● What the exercise asks:
Show every line in the entries below where the word "quick" appears.

● Input records:
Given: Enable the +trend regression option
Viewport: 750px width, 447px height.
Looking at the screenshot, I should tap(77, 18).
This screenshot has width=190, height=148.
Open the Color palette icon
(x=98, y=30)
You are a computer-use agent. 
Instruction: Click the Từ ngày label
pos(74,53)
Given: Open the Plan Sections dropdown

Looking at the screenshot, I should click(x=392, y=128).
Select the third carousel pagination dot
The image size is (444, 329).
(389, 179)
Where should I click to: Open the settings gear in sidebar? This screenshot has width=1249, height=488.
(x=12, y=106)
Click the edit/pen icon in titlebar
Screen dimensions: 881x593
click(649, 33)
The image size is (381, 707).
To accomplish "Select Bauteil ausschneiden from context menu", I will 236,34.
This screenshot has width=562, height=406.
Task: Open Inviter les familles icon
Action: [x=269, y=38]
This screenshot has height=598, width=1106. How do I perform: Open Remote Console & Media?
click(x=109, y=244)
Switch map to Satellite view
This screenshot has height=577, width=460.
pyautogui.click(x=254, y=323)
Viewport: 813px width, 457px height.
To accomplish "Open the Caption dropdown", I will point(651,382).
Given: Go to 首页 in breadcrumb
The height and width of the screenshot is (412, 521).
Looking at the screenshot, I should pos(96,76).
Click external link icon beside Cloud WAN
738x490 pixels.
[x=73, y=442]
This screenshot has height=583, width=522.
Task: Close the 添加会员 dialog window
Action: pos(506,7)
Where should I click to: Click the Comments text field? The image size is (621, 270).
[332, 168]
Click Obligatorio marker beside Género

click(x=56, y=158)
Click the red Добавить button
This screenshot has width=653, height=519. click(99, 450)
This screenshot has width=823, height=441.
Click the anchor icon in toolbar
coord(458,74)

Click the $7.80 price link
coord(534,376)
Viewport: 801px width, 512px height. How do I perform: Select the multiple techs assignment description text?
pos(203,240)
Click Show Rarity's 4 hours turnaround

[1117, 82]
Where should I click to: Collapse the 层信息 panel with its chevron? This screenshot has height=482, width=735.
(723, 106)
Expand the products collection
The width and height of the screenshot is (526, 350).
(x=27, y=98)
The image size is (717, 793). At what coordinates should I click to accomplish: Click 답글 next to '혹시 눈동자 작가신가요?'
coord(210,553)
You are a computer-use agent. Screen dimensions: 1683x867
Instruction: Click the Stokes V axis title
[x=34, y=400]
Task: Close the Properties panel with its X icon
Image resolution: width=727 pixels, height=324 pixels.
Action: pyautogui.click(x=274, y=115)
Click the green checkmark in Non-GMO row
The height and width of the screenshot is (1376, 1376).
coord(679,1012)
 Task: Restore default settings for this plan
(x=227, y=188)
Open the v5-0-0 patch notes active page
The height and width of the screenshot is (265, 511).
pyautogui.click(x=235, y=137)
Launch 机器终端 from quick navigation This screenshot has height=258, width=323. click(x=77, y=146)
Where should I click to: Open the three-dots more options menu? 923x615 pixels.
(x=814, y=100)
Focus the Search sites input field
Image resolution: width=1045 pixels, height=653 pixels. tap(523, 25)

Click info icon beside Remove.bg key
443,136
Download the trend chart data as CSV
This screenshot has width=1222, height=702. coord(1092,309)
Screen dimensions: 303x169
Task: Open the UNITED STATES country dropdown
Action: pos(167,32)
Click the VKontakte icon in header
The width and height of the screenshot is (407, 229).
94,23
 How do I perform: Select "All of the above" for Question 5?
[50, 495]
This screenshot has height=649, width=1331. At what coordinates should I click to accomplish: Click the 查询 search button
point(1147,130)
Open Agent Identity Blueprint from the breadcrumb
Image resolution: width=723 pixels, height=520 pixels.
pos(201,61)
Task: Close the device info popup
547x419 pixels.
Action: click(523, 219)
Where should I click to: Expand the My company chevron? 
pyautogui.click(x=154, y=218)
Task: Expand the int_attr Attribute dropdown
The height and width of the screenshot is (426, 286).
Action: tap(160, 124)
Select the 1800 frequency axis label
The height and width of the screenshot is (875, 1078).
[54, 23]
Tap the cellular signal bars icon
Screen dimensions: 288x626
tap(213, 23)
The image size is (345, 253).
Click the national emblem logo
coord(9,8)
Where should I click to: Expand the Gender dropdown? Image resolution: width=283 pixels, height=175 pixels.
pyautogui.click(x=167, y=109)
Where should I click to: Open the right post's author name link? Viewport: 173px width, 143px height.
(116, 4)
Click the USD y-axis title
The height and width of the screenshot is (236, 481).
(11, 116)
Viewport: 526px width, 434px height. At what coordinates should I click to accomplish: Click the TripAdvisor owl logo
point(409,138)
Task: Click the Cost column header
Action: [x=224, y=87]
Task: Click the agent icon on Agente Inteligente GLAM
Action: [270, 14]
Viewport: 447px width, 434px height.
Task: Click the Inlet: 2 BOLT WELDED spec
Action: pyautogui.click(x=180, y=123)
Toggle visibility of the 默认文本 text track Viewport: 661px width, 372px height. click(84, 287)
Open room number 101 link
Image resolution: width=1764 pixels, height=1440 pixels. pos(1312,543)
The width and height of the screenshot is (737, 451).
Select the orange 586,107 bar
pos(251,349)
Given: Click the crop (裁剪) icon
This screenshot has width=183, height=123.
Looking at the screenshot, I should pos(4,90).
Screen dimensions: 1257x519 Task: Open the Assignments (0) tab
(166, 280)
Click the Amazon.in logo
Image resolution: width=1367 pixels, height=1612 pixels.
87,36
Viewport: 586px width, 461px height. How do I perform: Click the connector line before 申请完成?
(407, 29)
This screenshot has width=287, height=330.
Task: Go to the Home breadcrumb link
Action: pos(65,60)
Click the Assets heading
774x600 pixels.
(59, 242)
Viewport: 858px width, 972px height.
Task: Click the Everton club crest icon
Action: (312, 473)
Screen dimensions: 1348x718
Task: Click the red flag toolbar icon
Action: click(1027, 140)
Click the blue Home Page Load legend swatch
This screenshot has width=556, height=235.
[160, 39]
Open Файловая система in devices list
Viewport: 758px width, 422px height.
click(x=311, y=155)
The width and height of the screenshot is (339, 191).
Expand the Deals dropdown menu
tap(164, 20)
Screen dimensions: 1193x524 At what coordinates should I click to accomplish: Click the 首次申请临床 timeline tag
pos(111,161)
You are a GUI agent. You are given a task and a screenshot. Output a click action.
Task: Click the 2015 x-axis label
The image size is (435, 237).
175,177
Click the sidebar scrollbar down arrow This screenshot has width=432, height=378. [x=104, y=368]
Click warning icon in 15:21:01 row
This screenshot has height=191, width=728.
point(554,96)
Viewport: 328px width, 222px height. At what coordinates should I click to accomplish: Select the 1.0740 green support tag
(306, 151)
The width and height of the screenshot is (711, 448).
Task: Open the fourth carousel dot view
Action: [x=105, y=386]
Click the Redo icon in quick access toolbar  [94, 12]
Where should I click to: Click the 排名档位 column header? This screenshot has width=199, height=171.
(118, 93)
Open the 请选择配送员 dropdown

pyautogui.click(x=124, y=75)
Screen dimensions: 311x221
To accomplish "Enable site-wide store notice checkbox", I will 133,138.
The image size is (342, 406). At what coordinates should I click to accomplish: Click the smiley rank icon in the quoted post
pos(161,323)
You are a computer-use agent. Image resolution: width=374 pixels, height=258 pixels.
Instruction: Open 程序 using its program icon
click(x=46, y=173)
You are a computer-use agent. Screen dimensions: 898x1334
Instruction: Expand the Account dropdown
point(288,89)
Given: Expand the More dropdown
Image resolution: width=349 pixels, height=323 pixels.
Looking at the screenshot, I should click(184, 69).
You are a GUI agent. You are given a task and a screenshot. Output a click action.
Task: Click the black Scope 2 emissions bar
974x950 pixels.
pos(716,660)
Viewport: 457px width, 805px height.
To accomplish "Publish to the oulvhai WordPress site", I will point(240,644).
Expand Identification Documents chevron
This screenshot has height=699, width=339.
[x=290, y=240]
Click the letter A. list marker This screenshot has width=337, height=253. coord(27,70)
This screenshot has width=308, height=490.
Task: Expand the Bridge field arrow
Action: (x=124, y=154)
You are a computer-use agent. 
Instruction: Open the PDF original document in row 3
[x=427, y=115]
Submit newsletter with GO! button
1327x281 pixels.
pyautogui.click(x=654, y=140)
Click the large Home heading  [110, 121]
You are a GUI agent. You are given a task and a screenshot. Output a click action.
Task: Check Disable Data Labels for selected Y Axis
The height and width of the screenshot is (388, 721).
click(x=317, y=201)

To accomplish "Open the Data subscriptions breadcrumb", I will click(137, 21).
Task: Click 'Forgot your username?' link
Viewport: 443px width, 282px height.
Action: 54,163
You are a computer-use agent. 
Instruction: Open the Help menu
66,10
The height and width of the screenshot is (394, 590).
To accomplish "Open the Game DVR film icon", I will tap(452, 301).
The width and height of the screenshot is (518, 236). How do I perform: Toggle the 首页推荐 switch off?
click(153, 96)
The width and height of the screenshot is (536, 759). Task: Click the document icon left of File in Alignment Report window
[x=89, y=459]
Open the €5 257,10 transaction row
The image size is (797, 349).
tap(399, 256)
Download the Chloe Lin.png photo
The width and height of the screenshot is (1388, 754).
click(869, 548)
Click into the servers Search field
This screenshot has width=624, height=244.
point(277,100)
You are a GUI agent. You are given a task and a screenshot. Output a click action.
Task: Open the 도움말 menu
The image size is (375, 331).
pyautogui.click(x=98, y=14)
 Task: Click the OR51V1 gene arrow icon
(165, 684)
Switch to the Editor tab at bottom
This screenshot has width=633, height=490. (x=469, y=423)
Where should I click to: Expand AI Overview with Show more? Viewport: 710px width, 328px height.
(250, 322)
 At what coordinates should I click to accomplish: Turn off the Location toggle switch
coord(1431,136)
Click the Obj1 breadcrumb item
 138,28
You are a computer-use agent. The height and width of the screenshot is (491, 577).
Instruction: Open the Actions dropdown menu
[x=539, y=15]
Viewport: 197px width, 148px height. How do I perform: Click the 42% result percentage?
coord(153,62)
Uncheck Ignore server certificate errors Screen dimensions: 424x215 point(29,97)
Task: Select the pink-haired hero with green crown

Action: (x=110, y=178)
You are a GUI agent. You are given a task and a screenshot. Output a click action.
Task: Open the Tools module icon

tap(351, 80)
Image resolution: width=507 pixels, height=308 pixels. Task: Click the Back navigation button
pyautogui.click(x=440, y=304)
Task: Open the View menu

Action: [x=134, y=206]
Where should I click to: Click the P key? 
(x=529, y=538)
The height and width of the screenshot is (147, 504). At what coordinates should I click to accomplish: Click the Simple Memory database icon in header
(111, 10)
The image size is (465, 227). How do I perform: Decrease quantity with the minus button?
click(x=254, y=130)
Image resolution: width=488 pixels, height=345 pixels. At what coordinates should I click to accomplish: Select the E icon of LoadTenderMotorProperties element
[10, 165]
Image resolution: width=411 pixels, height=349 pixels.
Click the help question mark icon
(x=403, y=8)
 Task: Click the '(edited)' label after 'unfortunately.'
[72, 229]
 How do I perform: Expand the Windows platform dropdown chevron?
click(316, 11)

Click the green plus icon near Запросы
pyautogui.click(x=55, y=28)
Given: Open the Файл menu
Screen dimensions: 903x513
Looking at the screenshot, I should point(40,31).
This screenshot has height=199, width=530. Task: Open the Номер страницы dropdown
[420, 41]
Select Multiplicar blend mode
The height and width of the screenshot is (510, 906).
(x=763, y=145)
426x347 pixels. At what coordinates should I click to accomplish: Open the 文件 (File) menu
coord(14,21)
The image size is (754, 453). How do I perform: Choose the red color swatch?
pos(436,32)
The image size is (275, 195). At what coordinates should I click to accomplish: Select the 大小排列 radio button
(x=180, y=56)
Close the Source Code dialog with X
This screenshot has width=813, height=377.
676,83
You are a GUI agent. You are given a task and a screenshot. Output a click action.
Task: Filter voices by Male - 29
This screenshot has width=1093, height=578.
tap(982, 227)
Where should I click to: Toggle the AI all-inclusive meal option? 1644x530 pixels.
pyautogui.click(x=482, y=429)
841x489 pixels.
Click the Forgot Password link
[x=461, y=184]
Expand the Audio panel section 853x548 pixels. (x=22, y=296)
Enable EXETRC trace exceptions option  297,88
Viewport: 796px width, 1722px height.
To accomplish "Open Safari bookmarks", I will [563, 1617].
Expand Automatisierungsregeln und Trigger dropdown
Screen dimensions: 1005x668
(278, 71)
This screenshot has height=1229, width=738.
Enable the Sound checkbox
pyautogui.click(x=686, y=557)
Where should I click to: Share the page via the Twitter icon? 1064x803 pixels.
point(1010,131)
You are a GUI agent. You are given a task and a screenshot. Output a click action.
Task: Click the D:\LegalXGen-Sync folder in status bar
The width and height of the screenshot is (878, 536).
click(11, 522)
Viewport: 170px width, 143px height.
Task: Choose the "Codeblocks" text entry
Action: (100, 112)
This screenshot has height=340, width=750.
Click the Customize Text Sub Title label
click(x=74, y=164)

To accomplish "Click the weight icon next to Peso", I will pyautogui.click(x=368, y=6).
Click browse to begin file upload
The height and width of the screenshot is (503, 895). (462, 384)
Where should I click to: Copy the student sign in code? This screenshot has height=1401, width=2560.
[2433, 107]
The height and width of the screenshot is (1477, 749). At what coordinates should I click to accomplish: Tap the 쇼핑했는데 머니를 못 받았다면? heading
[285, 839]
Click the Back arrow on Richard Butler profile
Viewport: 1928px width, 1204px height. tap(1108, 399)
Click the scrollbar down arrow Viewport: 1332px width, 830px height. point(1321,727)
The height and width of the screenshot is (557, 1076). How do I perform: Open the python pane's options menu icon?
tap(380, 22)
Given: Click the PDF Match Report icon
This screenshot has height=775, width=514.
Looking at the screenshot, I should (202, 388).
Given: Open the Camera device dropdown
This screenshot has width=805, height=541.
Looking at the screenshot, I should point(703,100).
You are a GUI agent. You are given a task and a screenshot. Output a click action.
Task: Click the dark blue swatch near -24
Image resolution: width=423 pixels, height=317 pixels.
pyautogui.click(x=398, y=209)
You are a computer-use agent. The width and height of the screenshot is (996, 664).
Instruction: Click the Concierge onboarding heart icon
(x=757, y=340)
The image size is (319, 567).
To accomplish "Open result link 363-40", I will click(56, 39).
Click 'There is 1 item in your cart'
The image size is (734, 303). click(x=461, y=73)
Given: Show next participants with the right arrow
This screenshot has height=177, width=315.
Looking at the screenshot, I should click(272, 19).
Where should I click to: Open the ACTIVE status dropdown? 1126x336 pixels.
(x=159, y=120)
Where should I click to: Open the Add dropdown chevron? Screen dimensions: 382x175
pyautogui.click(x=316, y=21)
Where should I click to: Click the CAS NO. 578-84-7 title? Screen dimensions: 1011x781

● Response area:
Launch 机器终端 from quick navigation This screenshot has height=258, width=323. click(x=77, y=146)
Click the Redo icon in quick access toolbar  [94, 12]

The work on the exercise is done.